WRITTEN TASK: Repeat the material below, starting with the line that contains "Viewport: 1456px width, 819px height." and going on through the line that contains "Action: pos(395,360)", both included. Leave the pictures out.

DATA PROVIDED:
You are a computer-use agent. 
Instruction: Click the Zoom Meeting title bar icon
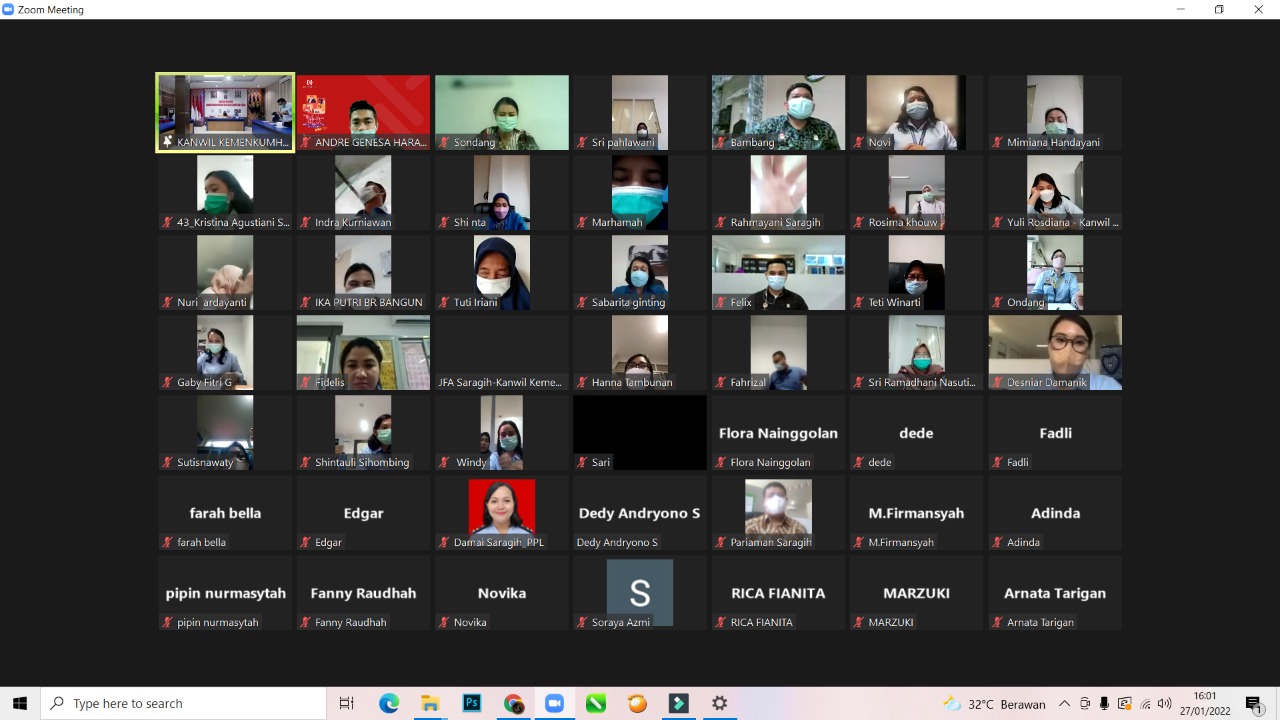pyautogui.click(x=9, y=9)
==
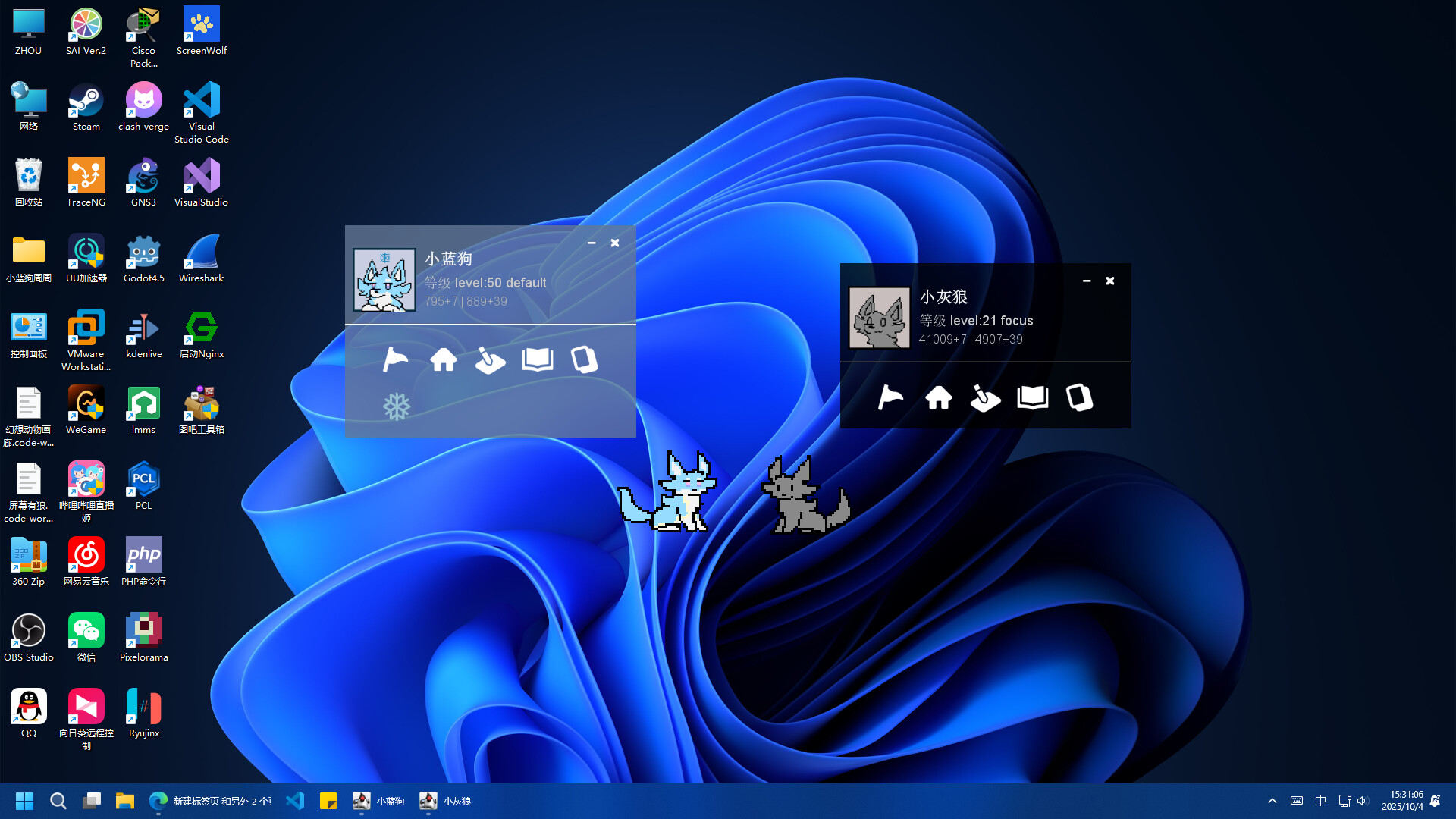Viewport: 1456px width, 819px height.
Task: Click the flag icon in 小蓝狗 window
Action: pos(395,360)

SOLUTION:
Viewport: 1456px width, 819px height.
Task: Click the flag icon in 小蓝狗 window
Action: pos(395,360)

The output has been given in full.